Authorea
- Website type: Preprint archive
- Owner: Wiley
- Website: authorea.com
- Commercial: Yes
- Launched: February 2013; 13 years ago
- Current status: Online

= Authorea =

Online collaborative writing tool and research publishing platform

Authorea is a preprint archive owned by Wiley that allows researchers to post multi-disciplinary early view research as preprints. It was originally founded in 2013 as an online collaborative writing tool with online publishing and preprinting capabilities, and later expanded as a platform to host branded partner preprint archives, such as the Earth Space Science Open Archive and TechRxiv. Authorea has been owned by the commercial publishing company Wiley since 2018, originally through an acquisition by Atypon, and now exists as Wiley's own preprint archive following migration of the Authorea and all partner preprint archives to Wiley's own Research Exchange Preprints platform, launched in 2026.

== Overview ==

Authorea is part of the open science movement and supports open access publishing for academic research and free access to research data. Authorea allows authors to post multi-disciplinary early view research as preprints, and for researchers to find and view content for free.

Following re-platform to Research Exchange Preprints authors can post preprints to Authorea automatically as part of a submission to Wiley journal participating in Wiley's Under Review service.

The platform supports also the direct submission of content to a preprint archive, as well as the editing and re-posting of new preprint versions via the platform's content editor. According to the notice on Authorea, Wiley have temporarily suspended direct submissions following the migration to Research Exchange Preprints in May 2026, in order to "assess new workflows, improve editorial and integrity screening processes, and upgrade user support".

== History ==

Authorea was launched in February 2013 by co-founders Alberto Pepe and Nathan Jenkins and scientific adviser Matteo Cantiello, who met while working at CERN. They recognized common difficulties in the scholarly writing and publishing process. To address these problems, Pepe and Jenkins developed an online, web-based editor to support real-time collaborative writing, and sharing and execution of research data and code. Jenkins finished the first prototype site build in less than three weeks.

Bootstrapping for almost two years, Pepe and Jenkins grew Authorea by reaching out to friends and colleagues, speaking at events and conferences, and partnering with early adopter institutions.

In September 2014, Authorea announced the successful closure of a $610K round of seed funding with the New York Angels and ff Venture Capital groups.
In January 2016, Authorea closed a $1.6M round of funding led by Lux Capital and including the Knight Foundation and Bloomberg Beta. It later acquired the VC-backed company The Winnower.

In 2018 Authorea was acquired for an undisclosed amount by Atypon (part of Wiley).

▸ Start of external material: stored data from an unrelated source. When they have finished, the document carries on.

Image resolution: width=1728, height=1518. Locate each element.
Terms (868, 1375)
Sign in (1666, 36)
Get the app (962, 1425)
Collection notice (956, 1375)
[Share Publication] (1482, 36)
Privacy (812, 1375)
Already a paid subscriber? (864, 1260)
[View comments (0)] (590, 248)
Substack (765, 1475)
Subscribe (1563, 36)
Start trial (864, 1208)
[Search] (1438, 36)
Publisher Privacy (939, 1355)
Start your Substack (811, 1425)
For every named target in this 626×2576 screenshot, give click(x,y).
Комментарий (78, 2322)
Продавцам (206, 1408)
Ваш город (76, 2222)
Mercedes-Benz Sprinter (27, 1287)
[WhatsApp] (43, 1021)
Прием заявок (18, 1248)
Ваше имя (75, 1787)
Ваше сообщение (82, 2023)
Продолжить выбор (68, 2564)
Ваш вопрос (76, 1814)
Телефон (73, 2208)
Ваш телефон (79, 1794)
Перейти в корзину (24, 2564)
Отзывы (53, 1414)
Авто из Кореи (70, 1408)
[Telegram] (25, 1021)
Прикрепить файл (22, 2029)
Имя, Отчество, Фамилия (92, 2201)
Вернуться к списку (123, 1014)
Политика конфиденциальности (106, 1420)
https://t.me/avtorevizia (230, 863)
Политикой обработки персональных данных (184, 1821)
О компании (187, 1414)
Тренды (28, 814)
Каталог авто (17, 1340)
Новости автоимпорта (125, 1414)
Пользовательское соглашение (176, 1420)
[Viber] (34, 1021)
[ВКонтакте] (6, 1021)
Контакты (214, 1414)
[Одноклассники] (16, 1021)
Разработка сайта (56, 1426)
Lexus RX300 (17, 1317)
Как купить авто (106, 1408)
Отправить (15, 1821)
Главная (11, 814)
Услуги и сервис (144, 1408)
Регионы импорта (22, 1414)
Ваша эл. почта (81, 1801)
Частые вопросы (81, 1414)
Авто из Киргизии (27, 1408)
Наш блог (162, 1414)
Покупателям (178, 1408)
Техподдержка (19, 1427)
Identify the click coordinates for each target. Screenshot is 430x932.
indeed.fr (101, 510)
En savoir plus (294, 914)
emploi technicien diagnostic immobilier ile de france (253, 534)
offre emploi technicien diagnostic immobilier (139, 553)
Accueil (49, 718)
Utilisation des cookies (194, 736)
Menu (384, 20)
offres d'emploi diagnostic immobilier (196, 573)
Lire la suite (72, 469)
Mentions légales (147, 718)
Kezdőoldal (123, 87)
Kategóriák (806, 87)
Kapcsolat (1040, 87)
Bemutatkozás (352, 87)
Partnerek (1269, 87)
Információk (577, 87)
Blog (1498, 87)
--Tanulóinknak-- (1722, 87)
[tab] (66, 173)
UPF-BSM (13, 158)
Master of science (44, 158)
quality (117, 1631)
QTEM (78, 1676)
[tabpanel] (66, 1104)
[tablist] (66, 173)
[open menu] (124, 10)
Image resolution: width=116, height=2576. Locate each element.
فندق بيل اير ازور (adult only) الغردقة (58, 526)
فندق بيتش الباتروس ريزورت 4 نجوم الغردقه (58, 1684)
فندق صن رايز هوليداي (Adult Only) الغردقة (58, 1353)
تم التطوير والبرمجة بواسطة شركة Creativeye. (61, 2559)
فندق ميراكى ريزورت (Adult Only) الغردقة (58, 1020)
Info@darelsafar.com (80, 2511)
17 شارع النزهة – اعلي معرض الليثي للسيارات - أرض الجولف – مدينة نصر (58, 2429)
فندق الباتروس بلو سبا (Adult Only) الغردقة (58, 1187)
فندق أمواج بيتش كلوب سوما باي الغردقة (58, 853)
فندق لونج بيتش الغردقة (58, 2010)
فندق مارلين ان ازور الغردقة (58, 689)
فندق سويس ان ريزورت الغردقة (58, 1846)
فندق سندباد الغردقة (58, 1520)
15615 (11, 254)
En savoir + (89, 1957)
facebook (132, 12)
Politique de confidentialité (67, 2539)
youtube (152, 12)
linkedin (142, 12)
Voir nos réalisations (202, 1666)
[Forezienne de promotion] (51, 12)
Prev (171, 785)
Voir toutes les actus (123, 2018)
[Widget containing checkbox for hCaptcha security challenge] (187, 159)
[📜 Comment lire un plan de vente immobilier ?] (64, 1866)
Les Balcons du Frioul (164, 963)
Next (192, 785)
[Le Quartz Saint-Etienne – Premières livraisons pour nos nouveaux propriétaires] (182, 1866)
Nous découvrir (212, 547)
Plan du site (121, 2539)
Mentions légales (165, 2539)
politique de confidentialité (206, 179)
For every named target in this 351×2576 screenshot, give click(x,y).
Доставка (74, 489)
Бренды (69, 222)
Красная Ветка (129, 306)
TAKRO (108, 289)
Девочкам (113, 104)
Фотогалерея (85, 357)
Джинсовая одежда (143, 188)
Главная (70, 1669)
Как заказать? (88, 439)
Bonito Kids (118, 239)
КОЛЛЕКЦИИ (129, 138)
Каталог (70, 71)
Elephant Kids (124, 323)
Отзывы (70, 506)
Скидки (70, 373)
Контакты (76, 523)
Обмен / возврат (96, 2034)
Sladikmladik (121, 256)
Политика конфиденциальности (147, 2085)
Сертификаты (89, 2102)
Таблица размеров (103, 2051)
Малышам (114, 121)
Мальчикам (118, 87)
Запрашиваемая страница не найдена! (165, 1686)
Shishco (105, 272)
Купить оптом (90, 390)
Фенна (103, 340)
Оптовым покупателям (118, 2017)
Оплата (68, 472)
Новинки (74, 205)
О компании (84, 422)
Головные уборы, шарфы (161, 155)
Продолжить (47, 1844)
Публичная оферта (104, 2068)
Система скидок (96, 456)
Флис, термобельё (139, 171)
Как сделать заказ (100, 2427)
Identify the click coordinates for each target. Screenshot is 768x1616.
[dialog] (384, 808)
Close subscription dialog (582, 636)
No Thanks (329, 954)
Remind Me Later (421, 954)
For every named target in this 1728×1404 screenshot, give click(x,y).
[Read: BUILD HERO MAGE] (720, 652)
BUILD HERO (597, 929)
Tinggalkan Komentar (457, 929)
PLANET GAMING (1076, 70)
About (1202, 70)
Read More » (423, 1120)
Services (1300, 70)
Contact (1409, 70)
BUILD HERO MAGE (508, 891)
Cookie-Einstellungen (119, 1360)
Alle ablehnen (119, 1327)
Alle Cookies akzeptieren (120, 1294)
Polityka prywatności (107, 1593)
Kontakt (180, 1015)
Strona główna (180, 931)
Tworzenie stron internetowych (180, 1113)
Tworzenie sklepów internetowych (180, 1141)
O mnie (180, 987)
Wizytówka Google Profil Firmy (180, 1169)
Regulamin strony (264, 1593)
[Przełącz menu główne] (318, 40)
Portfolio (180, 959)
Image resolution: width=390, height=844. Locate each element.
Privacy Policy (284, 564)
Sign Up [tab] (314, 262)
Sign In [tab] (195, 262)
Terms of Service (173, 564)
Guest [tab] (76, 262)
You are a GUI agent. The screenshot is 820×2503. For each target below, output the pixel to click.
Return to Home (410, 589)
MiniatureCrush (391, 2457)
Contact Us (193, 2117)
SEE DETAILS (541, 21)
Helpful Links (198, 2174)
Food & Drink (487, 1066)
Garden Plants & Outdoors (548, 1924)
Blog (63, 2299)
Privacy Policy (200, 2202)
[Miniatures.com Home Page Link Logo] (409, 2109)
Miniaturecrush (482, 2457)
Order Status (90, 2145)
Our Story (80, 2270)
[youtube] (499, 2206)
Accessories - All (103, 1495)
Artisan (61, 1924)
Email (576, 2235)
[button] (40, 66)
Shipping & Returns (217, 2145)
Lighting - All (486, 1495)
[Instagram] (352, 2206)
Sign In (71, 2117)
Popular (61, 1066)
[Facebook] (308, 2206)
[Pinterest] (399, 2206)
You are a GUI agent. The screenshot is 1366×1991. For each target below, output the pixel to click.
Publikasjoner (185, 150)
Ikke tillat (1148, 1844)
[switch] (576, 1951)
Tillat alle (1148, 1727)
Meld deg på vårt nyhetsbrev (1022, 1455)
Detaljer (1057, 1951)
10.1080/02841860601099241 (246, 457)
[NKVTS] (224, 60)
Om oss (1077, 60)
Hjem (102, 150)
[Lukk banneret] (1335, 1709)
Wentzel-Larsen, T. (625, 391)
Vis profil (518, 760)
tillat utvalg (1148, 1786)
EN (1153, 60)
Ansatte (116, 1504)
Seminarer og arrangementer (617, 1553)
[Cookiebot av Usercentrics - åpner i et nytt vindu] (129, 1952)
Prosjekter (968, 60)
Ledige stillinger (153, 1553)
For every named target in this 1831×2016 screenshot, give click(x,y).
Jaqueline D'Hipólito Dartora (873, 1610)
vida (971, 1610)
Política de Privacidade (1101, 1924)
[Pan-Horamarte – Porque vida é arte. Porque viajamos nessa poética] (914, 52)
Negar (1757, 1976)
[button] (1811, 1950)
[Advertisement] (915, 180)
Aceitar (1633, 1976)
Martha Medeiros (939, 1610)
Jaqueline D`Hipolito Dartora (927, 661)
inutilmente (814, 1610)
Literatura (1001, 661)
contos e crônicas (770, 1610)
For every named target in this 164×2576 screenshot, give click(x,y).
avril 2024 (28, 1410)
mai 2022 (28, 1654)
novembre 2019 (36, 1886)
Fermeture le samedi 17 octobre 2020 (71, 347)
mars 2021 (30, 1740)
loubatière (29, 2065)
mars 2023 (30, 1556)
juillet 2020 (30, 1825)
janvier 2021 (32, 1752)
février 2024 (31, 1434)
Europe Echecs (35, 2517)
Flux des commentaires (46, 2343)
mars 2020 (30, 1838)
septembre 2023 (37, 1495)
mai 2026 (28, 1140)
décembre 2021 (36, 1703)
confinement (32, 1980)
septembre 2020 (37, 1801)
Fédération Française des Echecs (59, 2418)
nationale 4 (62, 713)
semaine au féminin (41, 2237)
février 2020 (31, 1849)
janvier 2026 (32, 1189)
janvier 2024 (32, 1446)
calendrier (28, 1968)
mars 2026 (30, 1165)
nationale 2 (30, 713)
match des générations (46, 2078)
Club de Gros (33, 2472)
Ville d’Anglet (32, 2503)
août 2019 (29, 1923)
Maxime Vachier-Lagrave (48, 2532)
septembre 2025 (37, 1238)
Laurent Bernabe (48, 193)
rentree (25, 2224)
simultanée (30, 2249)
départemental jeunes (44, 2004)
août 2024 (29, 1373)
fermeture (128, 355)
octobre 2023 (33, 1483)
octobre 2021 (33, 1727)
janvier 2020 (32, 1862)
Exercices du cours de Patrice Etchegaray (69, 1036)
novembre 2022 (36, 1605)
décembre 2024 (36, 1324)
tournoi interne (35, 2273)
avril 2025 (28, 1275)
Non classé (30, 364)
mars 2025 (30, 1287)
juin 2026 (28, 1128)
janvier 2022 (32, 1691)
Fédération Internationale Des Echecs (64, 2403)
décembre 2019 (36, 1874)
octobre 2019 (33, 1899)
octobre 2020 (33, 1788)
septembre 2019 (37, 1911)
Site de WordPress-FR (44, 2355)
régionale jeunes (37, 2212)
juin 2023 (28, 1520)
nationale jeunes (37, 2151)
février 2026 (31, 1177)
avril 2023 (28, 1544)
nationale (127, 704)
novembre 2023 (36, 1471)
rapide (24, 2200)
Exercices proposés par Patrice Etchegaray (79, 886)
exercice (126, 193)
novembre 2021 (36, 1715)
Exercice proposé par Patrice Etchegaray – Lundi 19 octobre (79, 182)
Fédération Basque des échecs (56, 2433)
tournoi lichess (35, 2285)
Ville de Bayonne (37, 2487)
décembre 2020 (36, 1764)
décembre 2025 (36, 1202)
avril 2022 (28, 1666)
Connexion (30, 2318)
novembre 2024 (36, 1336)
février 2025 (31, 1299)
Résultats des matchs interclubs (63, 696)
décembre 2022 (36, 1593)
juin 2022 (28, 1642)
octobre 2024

Following Atypon/Wiley's acquisition, Authorea expanded its preprint archive and preprint workflow capabilities to support branded partner archives. First with the migration in 2022 of the Earth Space Science Open Archive, a joint venture between the American Geophysical Union (AGU) and Wiley, then later in 2023 with TechRxiv owned by the Institute of Electrical and Electronics Engineers (IEEE), and in 2024 with Sage Advance.

Growing from around 10,000 preprints in 2020 to over 100,000 preprints in 2024, Wiley took the decision to invest in the future of preprints with a major re-platform of all content to their new Research Exchange Preprints platform. Wiley now retain the Authorea brand as their own preprint archive, with all other partner archives separately managed on Research Exchange Preprints.

== Technical architecture ==

Authorea is hosted on Wiley's Research Exchange Preprints platform. The platform leverages Wiley's Atypon Experience Platform (formerly known as Literatum) a leading solution for hosting the content of academic, scholarly and professional publishers.